Chronic leukaema

Question 1

What different chronic leukaemias exist?

Answer 1

chronic myeloid leukaemia: chronic cancer of RBCs and WBCs

Chronic lymphocytic leukaemias: chronic cancer caused by a progressive accumalation of functionally incompetent B lymphocytes

Question 2

CML vs CLL - age of onset

Answer 2

CML:

• adult disease
• peak age incidence 40-60years

CLL:

• occurs later in life
• increases in frequency with older age
• most common of all leukaemias

Question 3

CML: clinical features?

Answer 3

Many have no symptoms, usually presents in chronic phase

• SOB
• Immunosuppression due to marrow failure
• splenomegaly/splenic pain
• gout
• wt loss
• fever
• night sweats
• problems due to hyperleukocytosis (e.g. priapism)

Question 4

CLL: clinical features?

Answer 4

often asymptomatic and is discovered incidentally

• SOB
• Immunosuppression due to marrow failure
• splenomegaly/splenic pain
• gout
• wt loss
• fever
• night sweats

Question 5

What is the natural progression of CML?

Answer 5

The natural progression of CML is as follows: 
chronic phase (intact maturation for 3-5yrs) → aggressive/accelerated phase (process maturation slowed down, more primitive cells appear) → blast phase/crisis (stop maturation completely - AML picture).

Question 6

For CML and CLL what is the:
Blood count
Blood film
Bone marrow aspirate
Cytogenetics

Answer 6

CML:
Blood count - Hb low or normal, WBC high, Platelets low or normal or raised

Blood film - neutrophilia, bigger more mature and blast like WBC

Bone marrow aspirate - increased cellularity

Cytogenetics: BCR-ABL 1 positive, philadelphia chromosome (9:22 translocation)

CLL:
Blood count - same as CML but WCC may be v high

Blood film: increase in lymphocytes

Bone marrow aspirate: heavily infiltrated with lymphocytes

Question 7

Describe the management of CML

Answer 7

1st line for chronic phase: Imatinib (tyrosine kinase inhibitor) prevents the action of the BCR-ABL fusion protein, i.e.this is the abnormal protein produced by the Ph mutation.

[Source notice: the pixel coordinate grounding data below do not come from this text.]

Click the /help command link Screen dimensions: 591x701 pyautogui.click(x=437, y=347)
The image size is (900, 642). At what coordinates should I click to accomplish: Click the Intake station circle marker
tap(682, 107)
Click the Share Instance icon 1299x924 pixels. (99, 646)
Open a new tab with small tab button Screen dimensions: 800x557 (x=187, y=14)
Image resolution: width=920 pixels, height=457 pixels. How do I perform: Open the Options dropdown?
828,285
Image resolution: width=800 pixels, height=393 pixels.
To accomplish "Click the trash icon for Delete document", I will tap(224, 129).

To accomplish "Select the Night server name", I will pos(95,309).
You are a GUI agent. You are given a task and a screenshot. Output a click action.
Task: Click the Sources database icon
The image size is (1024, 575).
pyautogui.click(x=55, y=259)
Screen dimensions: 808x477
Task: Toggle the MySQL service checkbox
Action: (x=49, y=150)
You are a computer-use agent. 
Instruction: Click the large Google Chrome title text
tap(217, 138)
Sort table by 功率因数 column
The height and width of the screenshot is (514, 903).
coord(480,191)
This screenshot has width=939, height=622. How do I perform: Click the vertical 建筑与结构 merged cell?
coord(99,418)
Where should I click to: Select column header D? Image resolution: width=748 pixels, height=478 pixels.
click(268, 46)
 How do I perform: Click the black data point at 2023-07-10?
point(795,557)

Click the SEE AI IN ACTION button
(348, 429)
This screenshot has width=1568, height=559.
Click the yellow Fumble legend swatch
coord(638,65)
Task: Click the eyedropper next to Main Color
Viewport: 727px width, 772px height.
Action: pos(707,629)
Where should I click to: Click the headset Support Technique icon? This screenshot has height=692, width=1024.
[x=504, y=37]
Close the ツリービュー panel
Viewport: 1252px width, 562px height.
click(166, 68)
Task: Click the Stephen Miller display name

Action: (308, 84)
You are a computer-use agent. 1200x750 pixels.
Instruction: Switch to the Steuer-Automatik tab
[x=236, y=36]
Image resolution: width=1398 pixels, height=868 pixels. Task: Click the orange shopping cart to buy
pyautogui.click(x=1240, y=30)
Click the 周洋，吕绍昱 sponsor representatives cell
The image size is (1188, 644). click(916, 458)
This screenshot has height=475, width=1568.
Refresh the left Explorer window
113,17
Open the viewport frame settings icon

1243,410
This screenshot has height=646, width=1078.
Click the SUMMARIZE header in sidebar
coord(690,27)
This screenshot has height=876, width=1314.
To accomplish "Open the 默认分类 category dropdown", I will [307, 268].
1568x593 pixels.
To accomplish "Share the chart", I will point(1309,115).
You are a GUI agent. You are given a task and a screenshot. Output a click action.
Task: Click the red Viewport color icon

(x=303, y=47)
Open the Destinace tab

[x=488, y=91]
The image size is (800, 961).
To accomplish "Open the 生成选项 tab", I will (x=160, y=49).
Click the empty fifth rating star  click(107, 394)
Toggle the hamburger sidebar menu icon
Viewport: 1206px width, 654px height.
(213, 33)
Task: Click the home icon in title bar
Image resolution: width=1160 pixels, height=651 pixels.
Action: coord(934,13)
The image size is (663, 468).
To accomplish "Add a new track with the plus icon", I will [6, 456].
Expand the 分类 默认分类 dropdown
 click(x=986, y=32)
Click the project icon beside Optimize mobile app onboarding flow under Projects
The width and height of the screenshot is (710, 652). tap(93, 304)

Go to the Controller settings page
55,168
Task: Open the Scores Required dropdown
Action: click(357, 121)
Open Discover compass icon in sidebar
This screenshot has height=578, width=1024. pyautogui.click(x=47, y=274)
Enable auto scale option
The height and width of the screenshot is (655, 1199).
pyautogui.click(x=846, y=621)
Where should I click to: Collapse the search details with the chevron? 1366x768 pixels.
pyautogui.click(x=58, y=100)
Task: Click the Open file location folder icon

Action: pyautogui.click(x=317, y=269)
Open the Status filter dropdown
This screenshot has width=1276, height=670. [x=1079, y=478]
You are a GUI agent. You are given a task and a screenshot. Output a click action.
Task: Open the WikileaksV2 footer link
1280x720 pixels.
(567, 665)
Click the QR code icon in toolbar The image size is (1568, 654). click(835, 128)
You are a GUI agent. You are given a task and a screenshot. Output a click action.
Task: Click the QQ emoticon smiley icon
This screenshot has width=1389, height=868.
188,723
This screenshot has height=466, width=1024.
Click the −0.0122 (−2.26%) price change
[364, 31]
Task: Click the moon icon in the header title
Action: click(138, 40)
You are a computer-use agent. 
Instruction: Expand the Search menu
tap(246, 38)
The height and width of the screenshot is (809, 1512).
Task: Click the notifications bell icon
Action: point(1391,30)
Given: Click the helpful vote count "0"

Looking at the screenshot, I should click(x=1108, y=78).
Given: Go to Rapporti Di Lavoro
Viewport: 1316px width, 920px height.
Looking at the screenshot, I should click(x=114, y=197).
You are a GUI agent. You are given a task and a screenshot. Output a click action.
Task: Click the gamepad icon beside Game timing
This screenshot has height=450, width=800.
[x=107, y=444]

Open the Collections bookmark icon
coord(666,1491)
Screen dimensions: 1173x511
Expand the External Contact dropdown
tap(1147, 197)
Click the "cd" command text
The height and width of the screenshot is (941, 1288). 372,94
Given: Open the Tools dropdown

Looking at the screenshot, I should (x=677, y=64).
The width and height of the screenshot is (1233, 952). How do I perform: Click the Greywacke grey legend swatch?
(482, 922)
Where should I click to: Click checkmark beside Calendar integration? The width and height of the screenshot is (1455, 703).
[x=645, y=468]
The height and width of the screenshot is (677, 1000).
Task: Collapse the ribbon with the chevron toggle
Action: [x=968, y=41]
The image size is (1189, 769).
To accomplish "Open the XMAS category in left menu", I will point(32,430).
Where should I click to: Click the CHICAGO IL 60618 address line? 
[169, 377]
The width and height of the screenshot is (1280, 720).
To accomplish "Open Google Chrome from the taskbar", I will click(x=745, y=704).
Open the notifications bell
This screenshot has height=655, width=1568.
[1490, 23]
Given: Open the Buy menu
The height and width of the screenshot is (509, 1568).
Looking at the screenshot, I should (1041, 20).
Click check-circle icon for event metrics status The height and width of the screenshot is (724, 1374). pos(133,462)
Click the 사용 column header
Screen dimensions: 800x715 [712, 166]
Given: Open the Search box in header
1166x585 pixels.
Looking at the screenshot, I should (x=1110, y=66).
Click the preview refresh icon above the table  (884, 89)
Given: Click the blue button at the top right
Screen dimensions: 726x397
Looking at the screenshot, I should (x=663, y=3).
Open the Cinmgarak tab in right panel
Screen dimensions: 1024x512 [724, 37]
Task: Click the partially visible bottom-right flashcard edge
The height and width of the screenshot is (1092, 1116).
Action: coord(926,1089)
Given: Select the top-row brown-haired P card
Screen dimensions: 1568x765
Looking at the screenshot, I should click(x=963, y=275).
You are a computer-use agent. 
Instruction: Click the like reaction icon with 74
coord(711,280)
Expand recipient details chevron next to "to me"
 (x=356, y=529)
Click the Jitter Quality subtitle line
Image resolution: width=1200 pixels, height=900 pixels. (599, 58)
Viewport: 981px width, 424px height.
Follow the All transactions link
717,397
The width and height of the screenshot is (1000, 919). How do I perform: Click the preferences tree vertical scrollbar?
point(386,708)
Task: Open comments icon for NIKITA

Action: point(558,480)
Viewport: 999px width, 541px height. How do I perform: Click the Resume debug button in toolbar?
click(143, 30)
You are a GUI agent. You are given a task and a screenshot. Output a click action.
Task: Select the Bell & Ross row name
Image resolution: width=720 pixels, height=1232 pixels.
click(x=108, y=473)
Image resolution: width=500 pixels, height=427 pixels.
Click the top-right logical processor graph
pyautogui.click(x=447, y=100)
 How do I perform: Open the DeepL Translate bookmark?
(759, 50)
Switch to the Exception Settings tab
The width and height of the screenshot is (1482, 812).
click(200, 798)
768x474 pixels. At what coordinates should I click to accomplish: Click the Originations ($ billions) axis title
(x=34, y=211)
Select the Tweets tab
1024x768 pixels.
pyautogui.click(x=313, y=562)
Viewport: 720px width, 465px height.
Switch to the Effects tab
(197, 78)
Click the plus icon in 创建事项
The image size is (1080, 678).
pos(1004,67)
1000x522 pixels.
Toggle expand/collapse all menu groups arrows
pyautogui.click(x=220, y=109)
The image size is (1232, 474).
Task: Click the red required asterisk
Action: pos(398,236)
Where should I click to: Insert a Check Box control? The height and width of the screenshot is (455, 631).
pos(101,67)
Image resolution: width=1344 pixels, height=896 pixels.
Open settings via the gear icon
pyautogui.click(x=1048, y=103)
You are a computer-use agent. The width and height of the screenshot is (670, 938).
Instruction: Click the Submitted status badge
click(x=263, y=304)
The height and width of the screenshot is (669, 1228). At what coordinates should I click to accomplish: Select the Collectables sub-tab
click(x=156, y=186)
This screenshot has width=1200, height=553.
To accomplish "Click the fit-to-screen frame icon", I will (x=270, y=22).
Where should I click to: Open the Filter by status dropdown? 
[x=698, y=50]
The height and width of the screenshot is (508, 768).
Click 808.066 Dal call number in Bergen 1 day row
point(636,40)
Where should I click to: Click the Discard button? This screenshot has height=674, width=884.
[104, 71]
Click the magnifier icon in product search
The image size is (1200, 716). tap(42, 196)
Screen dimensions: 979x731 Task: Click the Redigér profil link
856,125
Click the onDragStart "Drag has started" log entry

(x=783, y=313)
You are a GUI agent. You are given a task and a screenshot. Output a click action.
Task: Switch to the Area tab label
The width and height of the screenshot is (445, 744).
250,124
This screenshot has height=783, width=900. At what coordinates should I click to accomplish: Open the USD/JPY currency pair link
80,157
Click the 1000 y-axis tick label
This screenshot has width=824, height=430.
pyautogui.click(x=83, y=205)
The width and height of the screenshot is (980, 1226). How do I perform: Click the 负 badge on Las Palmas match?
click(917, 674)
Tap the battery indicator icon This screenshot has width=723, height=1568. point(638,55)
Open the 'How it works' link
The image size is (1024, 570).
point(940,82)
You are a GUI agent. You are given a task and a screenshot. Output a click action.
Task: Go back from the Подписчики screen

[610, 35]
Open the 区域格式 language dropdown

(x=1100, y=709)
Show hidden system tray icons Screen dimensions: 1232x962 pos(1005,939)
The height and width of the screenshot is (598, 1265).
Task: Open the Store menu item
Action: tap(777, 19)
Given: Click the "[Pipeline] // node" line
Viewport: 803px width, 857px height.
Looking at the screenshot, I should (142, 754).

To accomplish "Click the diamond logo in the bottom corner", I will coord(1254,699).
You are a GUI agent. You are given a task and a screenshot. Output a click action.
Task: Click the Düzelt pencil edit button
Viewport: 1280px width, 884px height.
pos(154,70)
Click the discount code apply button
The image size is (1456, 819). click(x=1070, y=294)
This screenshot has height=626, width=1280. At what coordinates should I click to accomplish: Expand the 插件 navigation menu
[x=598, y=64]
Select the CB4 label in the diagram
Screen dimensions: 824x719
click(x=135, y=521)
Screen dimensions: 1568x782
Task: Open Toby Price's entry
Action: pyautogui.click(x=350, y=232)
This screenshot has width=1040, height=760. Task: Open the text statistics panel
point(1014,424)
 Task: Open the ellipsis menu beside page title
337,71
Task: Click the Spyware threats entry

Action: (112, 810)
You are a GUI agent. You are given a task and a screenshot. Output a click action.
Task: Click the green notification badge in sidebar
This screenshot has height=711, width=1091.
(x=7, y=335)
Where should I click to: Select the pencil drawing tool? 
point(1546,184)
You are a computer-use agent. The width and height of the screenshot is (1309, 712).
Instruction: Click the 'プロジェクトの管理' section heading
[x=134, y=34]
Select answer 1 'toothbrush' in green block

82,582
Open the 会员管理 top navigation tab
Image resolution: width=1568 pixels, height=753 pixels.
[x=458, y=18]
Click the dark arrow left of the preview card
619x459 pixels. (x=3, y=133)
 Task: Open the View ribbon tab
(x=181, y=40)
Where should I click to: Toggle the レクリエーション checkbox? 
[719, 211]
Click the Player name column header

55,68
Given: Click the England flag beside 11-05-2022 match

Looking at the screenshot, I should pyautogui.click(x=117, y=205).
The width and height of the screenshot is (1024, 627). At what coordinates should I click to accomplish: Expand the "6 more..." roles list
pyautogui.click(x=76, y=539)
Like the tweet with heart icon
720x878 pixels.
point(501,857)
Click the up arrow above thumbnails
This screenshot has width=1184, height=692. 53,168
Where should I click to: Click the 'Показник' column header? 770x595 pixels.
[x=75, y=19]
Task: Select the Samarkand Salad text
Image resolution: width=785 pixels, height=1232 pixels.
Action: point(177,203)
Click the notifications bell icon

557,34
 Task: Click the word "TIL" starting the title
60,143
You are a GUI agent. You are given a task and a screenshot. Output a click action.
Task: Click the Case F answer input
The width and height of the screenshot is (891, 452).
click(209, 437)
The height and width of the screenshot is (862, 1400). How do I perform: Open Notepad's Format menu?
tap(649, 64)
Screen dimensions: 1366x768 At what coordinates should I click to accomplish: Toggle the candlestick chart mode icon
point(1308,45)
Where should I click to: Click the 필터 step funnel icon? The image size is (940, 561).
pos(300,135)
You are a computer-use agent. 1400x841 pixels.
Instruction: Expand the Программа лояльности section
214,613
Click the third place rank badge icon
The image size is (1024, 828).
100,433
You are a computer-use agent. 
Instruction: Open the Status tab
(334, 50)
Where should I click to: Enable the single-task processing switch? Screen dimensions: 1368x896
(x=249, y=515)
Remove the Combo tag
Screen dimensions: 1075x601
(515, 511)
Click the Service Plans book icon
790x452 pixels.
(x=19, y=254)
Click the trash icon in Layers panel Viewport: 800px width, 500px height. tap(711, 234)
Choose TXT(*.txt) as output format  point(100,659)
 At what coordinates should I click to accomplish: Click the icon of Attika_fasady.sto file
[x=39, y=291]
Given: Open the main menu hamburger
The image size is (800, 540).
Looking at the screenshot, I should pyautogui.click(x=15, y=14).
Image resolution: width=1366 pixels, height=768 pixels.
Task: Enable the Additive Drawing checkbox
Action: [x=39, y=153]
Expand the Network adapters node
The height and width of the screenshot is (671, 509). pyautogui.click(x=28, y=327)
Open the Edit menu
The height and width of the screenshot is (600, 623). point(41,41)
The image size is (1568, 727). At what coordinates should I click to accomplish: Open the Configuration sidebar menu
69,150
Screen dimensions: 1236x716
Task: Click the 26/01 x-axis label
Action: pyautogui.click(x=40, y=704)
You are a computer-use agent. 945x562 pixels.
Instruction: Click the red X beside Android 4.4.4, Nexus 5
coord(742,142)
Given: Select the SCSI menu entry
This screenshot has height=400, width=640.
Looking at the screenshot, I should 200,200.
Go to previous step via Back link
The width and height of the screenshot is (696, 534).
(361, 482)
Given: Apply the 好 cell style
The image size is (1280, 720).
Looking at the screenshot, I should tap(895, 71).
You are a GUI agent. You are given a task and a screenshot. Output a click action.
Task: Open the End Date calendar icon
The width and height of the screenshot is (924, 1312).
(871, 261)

95% of patients will respond to the drug
70-80% of these have no detectable BCR-ABL in the blood

This treatment can be continued indefinitely

The drug is usually well tolerated, but side effects can include nausea, headaches, rashes, cytopaenia, cramps, myelosupression; resistance can sometimes develop.
(18 months of a ~nib drug will completely eradicate the Ph mutation in 76% of patients)

Interferon-α is sometimes given to patients who don’t have the Ph mutation.

Stem cell transplantation (SCT) will cure approx 70% of patients. However there is a risk of death from graft versus host disease, and infection.

(The use of SCT has declined since the advent of Imatinib,however it is still indicated in those with a poor response to the drug, i.e. those who do not have the Ph mutation.)

Question 8

Describe the management of CLL

Answer 8

Chlorambucil has been considered the drug of choice for first-line therapy of CLL, and when combined with prednisone, chlorambucil is associated with an initial response rate of 60-90% and a complete response in up to 20% of all patients.